At the same time, lawmakers approved amendments to the electoral law that have been criticized by the opposition and Western diplomats. The amendments require the approval of President Uhuru Kenyatta, whose ruling party sought the changes after the Supreme Court nullified Kenyatta’s election in August and cited “irregularities.”
Elsewhere in Nairobi, police used tear gas to disperse thousands of opposition protesters who regrouped outside the election commission’s offices and demanded reforms.
Wednesday’s court ruling appeared to open the way for other presidential candidates in the August election to run again on Oct. 26, though none aside from Kenyatta and Odinga received even 1 percent of the vote.
Justice John Mativo said he did not see any reason for Ekuru Aukot to be barred from participating in the repeat election. Aukot won about 27,000 votes of more than 15 million cast in the invalidated poll.

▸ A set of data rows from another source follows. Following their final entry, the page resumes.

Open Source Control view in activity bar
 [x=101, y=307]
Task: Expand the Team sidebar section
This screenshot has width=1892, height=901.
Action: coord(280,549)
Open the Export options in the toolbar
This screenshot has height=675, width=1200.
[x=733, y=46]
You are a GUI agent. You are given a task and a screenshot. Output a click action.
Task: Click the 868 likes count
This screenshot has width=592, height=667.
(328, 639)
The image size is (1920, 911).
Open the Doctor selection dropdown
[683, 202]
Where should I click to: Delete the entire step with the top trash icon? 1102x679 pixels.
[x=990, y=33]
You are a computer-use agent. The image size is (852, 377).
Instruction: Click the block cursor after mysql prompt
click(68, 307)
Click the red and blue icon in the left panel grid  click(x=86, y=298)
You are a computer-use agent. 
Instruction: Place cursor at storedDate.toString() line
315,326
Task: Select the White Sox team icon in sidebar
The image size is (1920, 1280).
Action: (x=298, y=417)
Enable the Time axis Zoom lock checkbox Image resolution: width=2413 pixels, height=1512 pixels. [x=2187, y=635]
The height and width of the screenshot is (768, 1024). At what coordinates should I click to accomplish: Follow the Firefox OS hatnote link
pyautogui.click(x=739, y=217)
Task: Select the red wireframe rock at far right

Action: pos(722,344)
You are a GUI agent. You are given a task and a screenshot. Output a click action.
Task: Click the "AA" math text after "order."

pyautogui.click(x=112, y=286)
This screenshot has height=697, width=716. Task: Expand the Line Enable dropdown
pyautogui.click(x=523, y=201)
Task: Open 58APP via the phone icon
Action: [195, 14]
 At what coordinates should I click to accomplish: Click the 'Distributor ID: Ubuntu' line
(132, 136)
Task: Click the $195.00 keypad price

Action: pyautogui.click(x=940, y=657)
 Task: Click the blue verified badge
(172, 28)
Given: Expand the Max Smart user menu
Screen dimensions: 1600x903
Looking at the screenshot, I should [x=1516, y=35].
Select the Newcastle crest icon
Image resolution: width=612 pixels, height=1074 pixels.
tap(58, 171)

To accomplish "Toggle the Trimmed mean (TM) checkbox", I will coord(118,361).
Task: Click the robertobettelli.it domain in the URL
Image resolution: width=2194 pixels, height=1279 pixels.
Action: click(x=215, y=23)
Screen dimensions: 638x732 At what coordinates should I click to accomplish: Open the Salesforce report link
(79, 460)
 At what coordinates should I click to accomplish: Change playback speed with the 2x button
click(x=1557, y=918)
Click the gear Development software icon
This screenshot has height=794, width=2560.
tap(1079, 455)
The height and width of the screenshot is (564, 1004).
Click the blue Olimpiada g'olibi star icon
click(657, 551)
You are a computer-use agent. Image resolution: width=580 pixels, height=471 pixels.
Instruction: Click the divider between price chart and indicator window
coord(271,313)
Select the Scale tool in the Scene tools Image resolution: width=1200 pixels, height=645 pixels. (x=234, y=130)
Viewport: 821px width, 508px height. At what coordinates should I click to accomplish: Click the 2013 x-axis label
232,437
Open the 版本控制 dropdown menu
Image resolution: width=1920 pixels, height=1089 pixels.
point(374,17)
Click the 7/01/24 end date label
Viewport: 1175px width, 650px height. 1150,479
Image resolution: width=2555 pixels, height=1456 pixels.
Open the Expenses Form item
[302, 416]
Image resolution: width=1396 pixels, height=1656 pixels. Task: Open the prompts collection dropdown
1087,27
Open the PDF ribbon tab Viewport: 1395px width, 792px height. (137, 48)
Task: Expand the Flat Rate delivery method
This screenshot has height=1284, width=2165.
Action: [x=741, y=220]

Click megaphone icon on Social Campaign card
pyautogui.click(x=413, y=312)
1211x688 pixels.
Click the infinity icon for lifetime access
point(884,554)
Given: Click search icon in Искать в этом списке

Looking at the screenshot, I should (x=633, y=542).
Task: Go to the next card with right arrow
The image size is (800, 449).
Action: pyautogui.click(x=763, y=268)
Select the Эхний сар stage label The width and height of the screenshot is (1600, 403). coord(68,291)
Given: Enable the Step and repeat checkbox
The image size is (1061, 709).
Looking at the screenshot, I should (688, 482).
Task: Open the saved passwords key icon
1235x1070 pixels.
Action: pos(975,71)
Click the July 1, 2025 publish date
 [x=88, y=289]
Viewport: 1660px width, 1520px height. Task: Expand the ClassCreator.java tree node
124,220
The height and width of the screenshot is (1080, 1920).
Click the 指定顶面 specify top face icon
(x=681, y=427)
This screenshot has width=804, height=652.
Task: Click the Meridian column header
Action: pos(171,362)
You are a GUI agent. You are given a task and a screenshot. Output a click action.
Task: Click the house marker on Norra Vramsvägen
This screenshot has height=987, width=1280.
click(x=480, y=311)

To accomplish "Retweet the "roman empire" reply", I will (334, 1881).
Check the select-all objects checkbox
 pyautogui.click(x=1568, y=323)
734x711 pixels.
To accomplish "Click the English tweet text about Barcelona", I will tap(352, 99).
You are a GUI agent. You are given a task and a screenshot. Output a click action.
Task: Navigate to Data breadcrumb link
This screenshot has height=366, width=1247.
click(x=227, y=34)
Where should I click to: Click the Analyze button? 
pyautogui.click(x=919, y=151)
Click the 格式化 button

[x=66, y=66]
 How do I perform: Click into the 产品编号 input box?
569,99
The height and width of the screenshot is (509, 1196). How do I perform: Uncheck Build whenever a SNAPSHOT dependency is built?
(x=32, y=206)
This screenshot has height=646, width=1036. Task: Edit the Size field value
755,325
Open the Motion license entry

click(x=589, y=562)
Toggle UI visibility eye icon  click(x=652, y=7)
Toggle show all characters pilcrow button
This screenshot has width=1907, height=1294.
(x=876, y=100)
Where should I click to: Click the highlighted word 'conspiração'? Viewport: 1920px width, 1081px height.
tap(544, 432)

The Supreme Court last month rejected the August election in which Kenyatta was declared the winner after Odinga challenged the results, saying hackers infiltrated the electoral commission’s computer system to manipulate the vote in Kenyatta’s favor.
Odinga then surprised Kenyans on Tuesday by withdrawing from the fresh election, saying the electoral commission must be changed or the new vote risked having the same problems. His withdrawal created confusion in East Africa’s largest economy, with observers wondering how the new election might go forward.
The election commission has said it was meeting with its legal team on the way forward.
Kenyatta, who called the Supreme Court judges “crooks” after their ruling, has said he does not want changes to the election commission. His Jubilee Party has instead has used its parliamentary majority to push for the changes to the electoral law.
The opposition says the changes are meant to make the transmission of election results a manual process that would have fewer safeguards against fraud, and would make it more difficult for the court to annul an election.
Diplomats including the US ambassador this month said the proposed amendments put at risk the election commission’s “ability to conduct a better election” and unnecessarily increase political tensions.